Assertion, unsupported by fact, is nugatory. Surmise and general abuse, in however elegant language, ought not to pass for truth. Junius



Rejoice! Yesterday was Groundhog Day, and whatever the prognostications of various rodents (Shubenacadie Sam saw his shadow; Wiarton Willie and Balzac Billie didn't), winter is half over.

Some notes on Groundhog Day:

The tradition of groundhogs forecasting weather arose out of several northern European customs of divining weather from animal behaviour around the time of Candlemas; Candlemas itself is alternately the Feast of the Purification of the Virgin or the Feast of the Presentation of Christ in the Temple or both, depending on the church; the name "Candlemas" derives from the tradition of blessing candles during this feast.

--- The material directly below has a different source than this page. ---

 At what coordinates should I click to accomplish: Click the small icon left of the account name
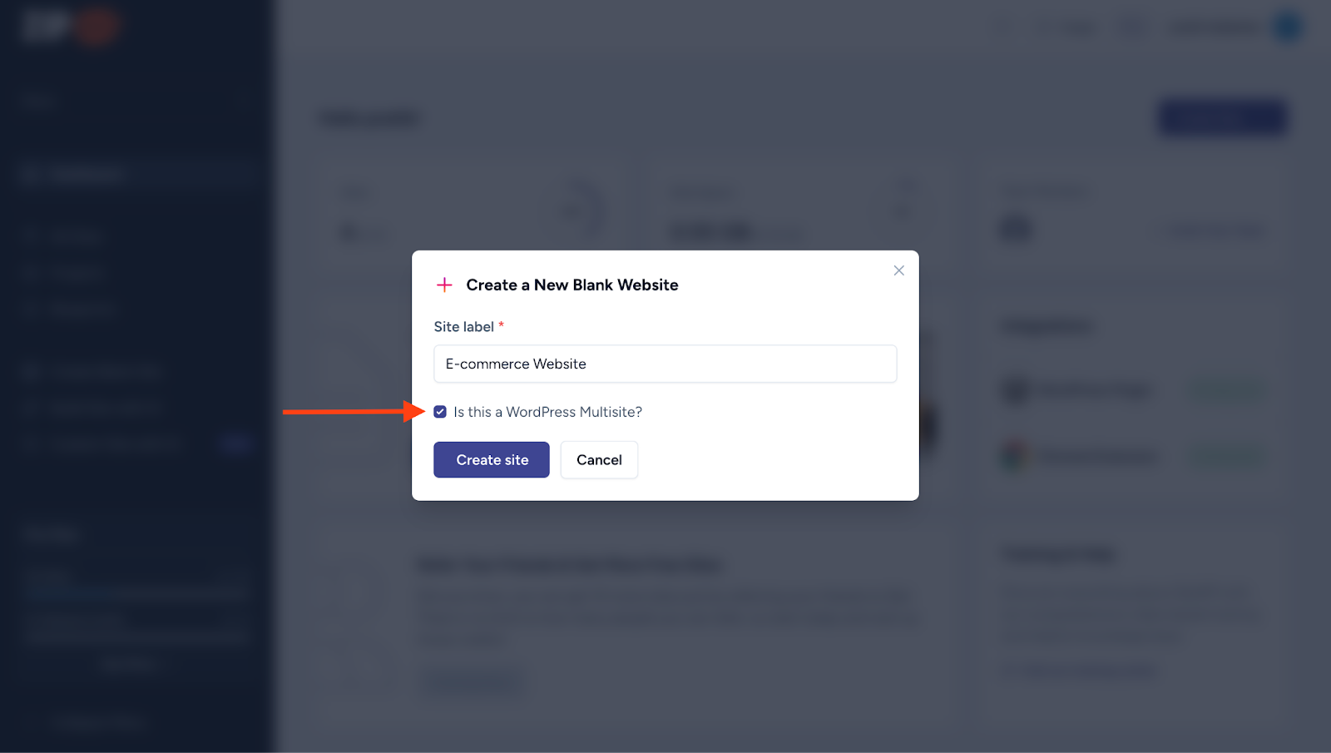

Perhaps coincidentally (or not, if you take a Jungian view of things) the pagan celebration of Imbolc, which commemorates the return of light prior to spring, was held on the same day. Modern pagans tend to hold that Candlemas is a conflation of the earlier festival though evidence of this, in fact, is scant. Lupercalia, the Roman festival of Faunus, the god of fertility and forests, was held on 15 February, which coincidentally or not, is the alternate date for the above-mentioned Christian festivals. Lupercalia featured the sacrifice of a dog and two goats. Small whips --- the februa --- were fashioned from the goathide. Naked youths running through the streets used these whips to lash young women as an act of purificaton and to ensure fertility for the coming year. Interestingly, the Latin verb "to purify" --- februare --- has the same root as the word for "fever", febris (cf. the English "febrile").

And finally, and again coincidentally, or not, sightings of groundhogs at this time of year have less to do with weather forecasting than --- what else? --- sex: it's mating season.